• _DATA RECORDS_:
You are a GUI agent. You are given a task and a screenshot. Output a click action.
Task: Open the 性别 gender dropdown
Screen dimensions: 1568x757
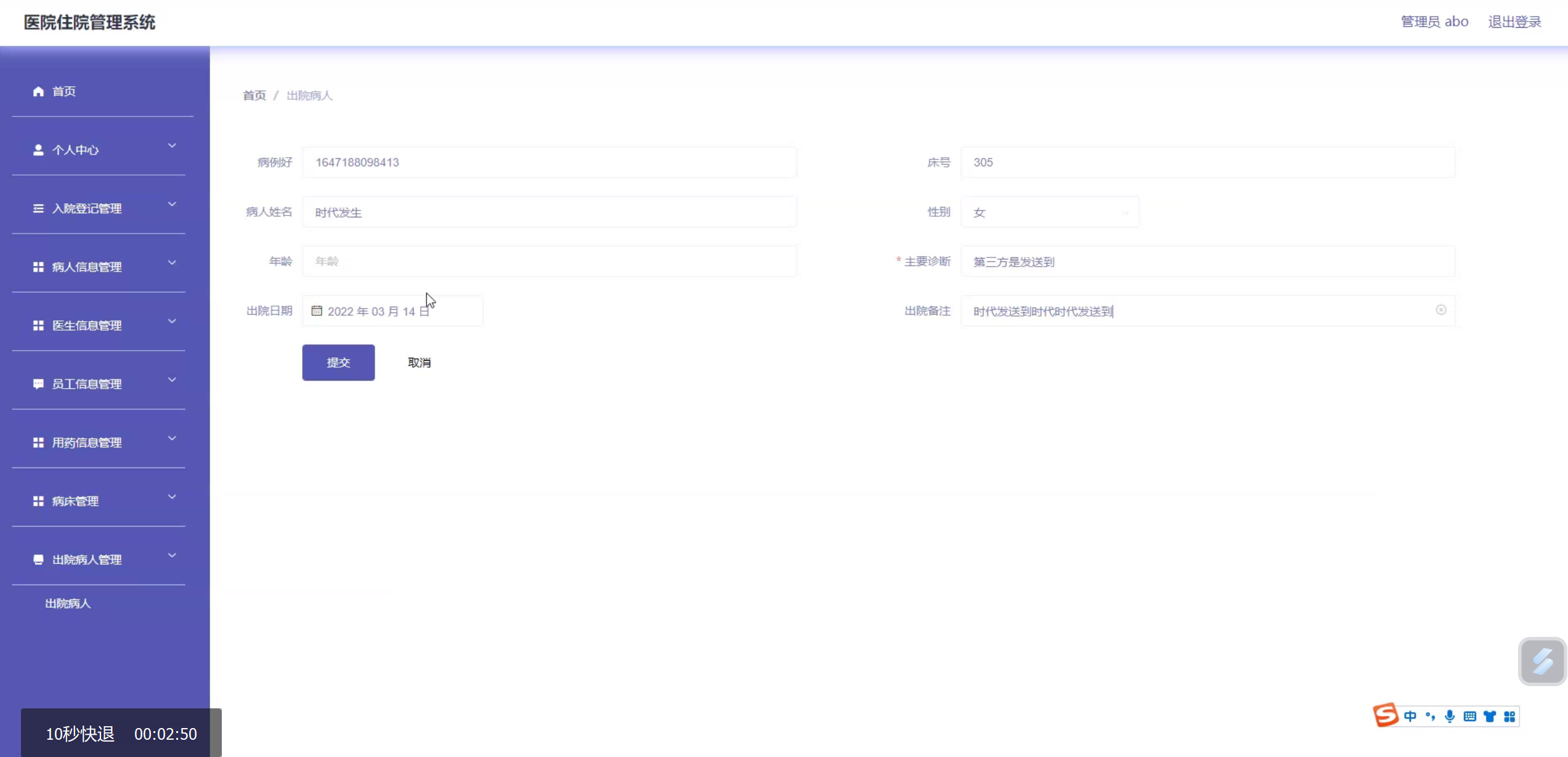(1049, 213)
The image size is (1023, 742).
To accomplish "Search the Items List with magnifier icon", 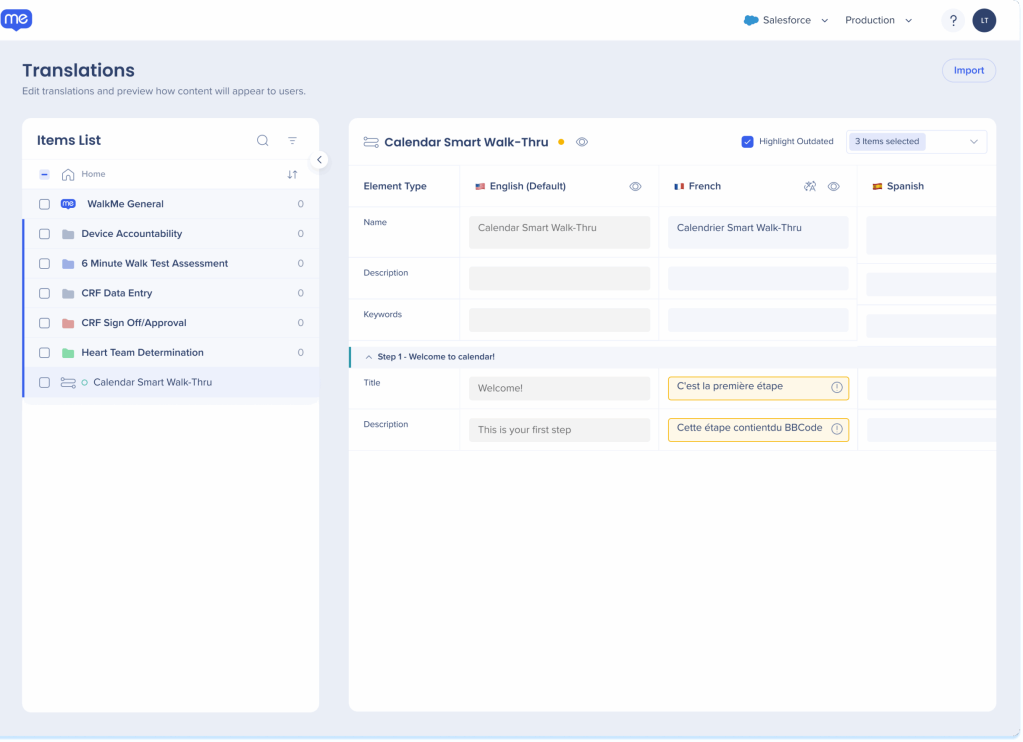I will coord(263,141).
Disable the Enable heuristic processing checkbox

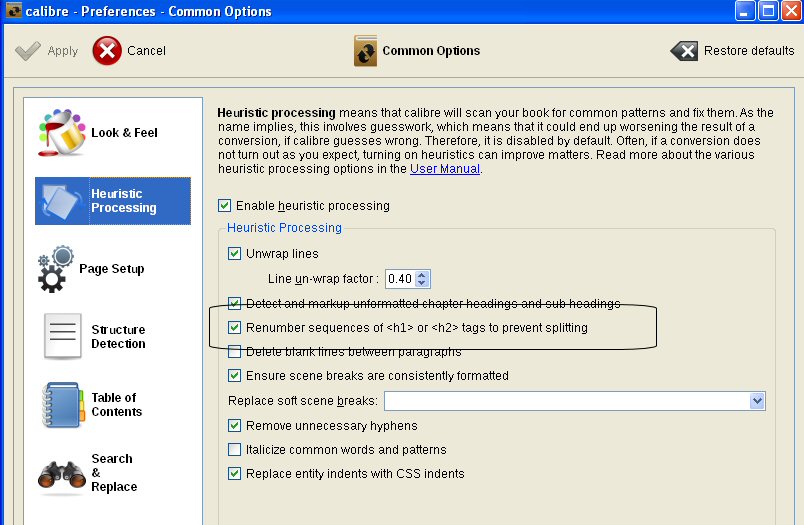pos(224,206)
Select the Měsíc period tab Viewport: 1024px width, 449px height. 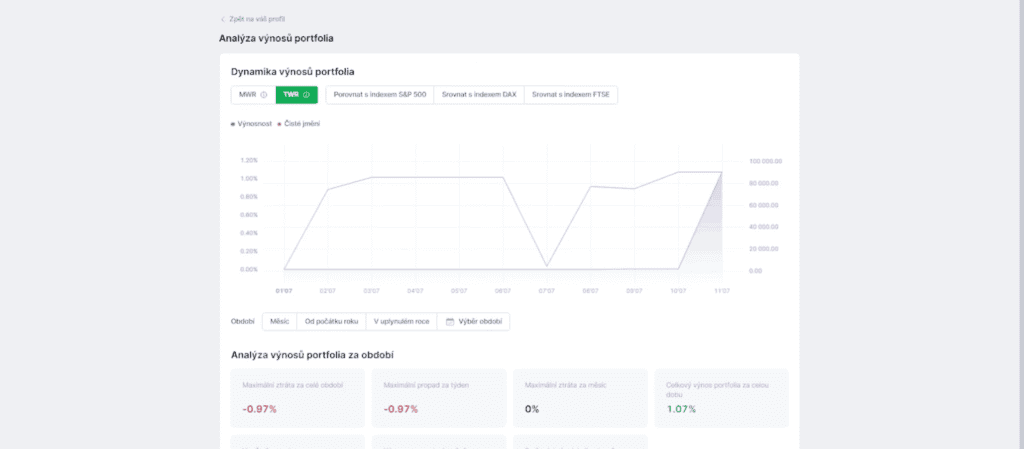tap(280, 322)
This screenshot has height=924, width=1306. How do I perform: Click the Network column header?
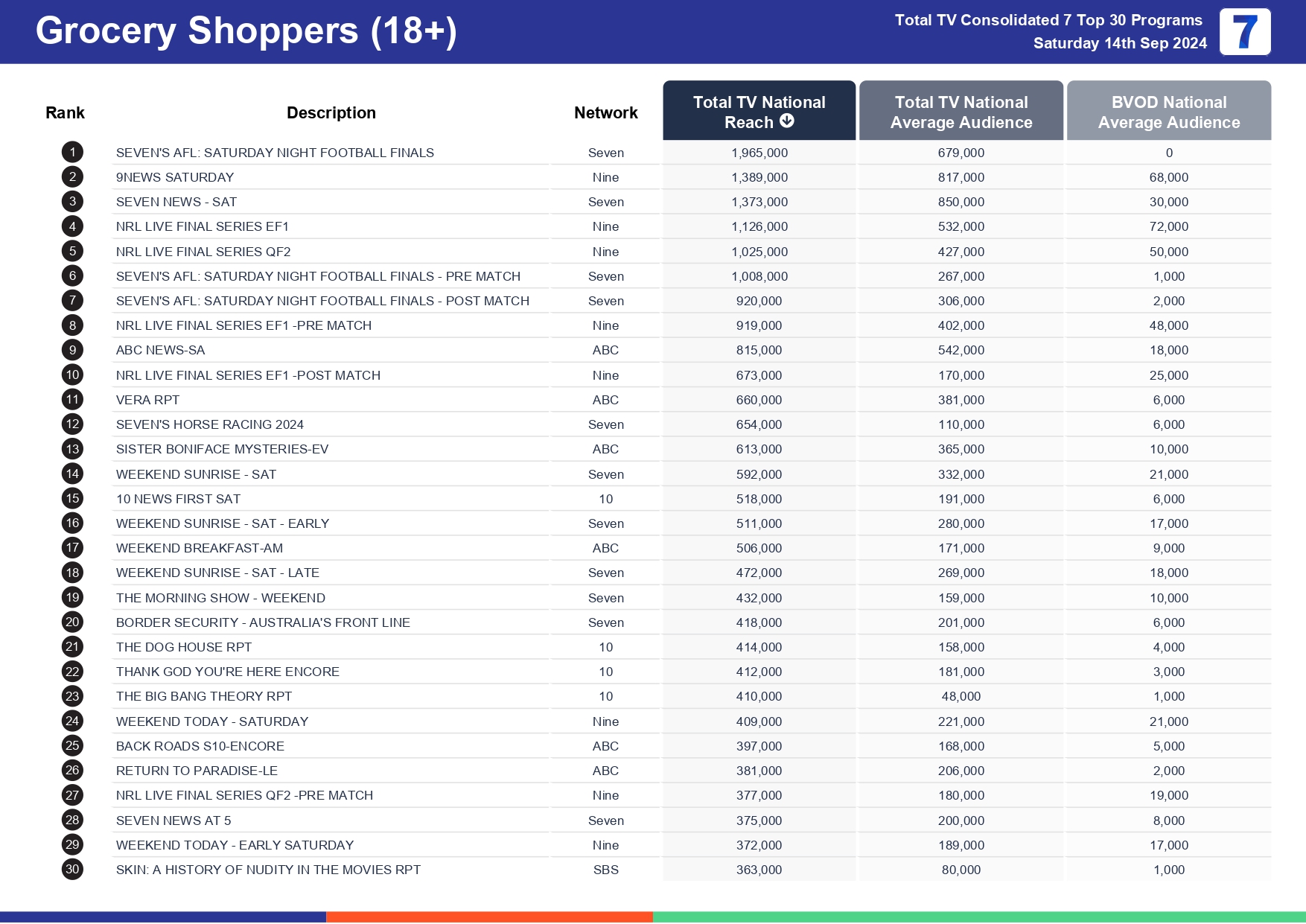pos(605,112)
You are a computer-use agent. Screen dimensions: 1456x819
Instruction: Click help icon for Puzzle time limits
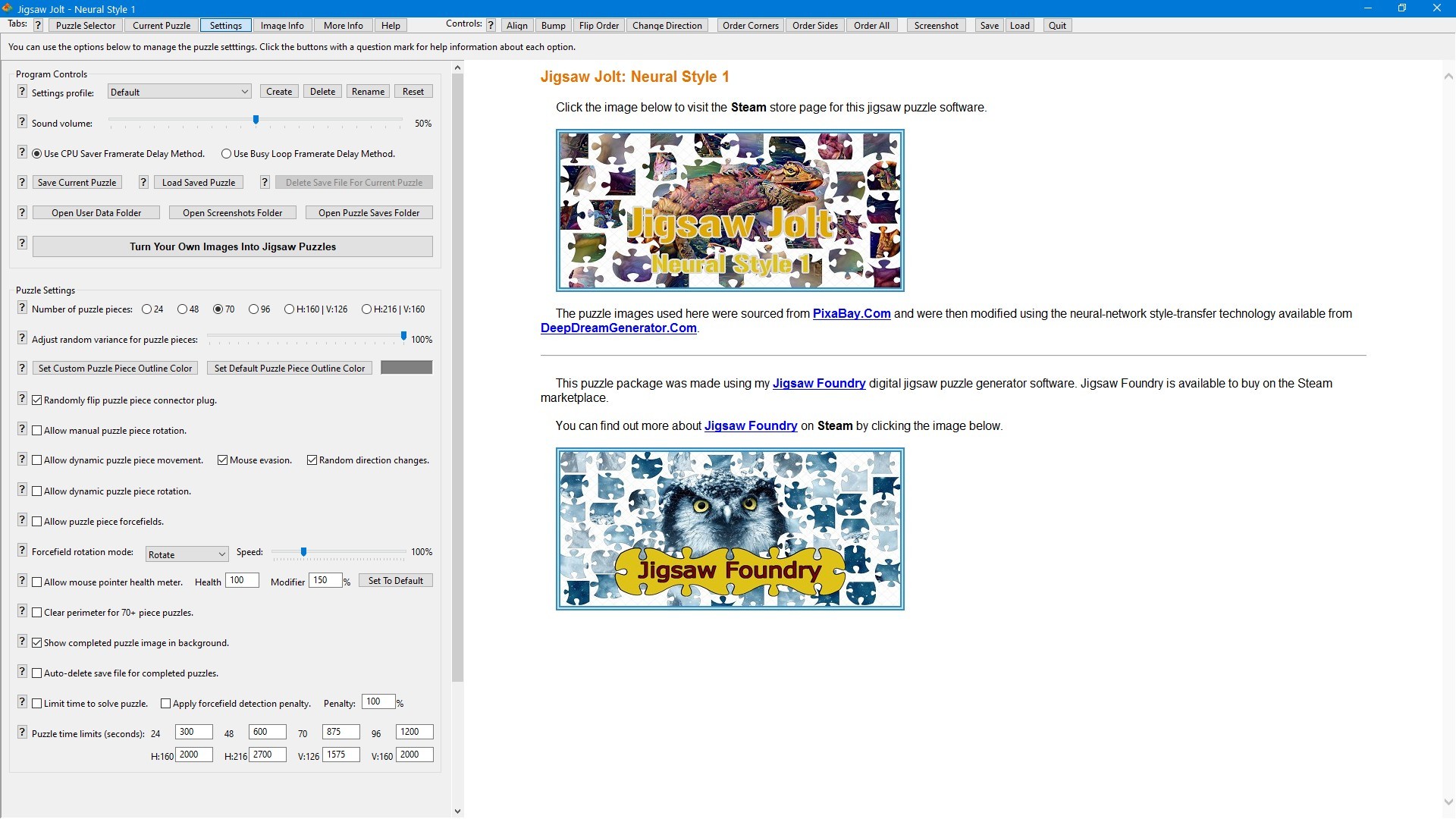[x=22, y=733]
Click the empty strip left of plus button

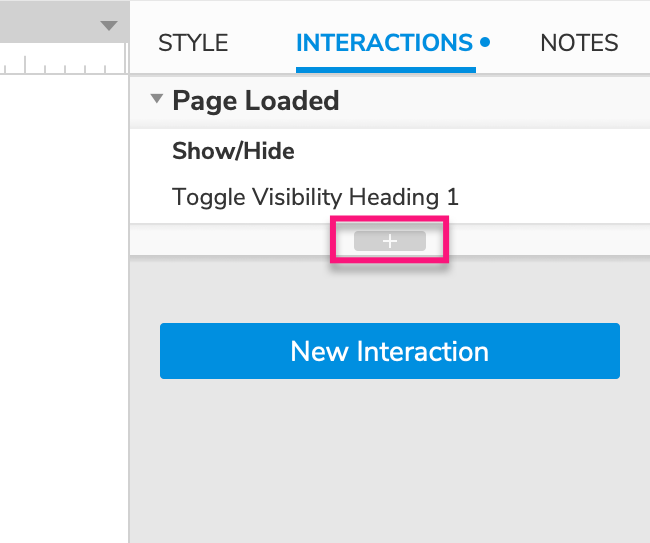[x=230, y=240]
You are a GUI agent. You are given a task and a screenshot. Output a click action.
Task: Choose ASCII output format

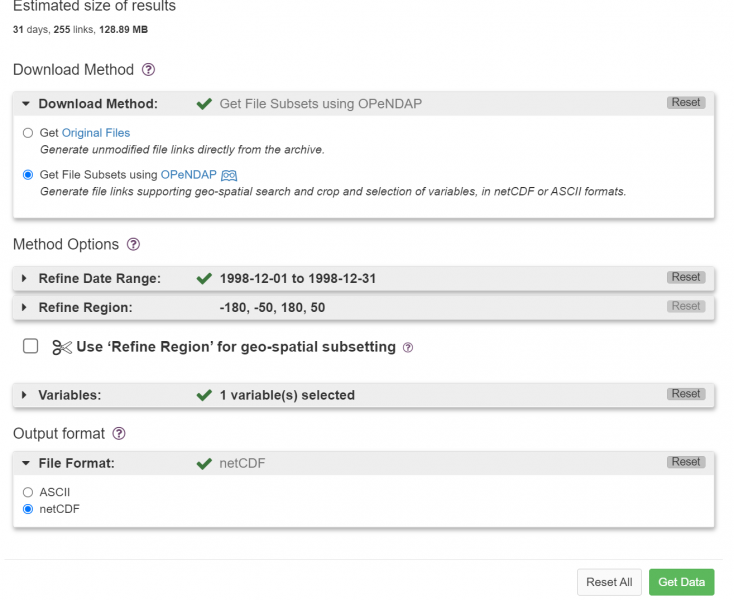pos(28,492)
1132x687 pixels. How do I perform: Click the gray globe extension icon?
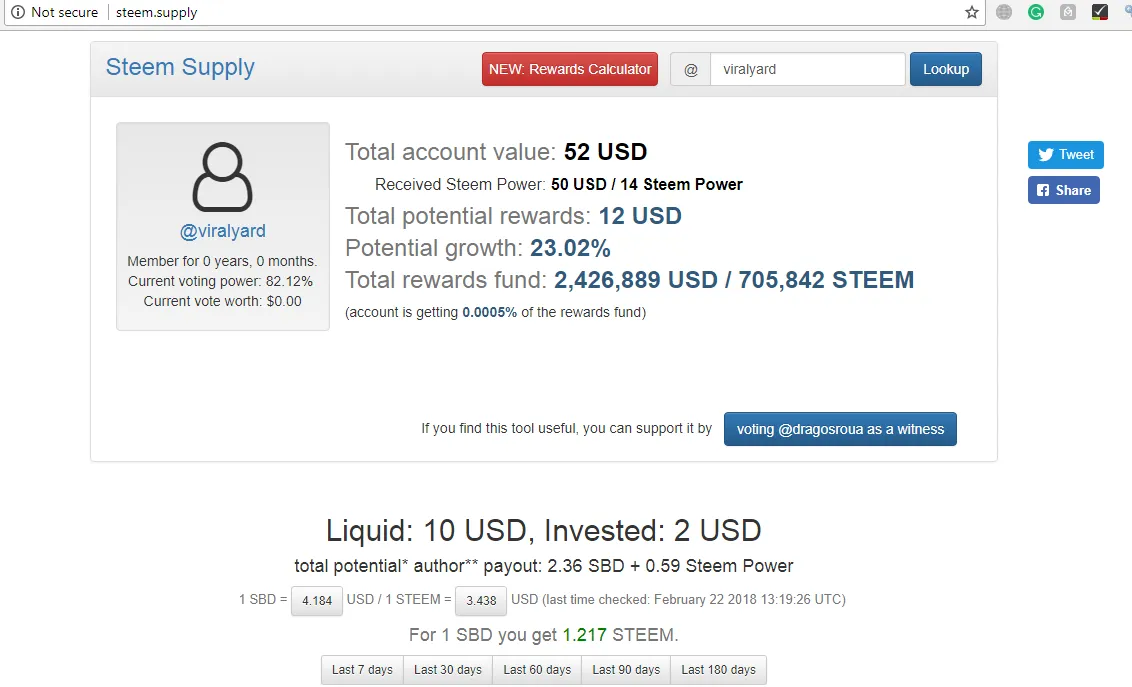pos(1003,12)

• _WHAT TO PRODUCE_:
Lay out the items above as a numbered list, starting with the line containing "Click the empty strip left of plus button" and continuing through the end of the items, and skip any blank lines. Omit the pictures from your answer.

• _COMPLETED EXERCISE_:
1. Click the empty strip left of plus button
2. [x=230, y=240]
3. You are a GUI agent. You are given a task and a screenshot. Output a click action.
4. Task: Choose ASCII output format
5. pos(28,492)
6. 1132x687 pixels. How do I perform: Click the gray globe extension icon?
7. pos(1003,12)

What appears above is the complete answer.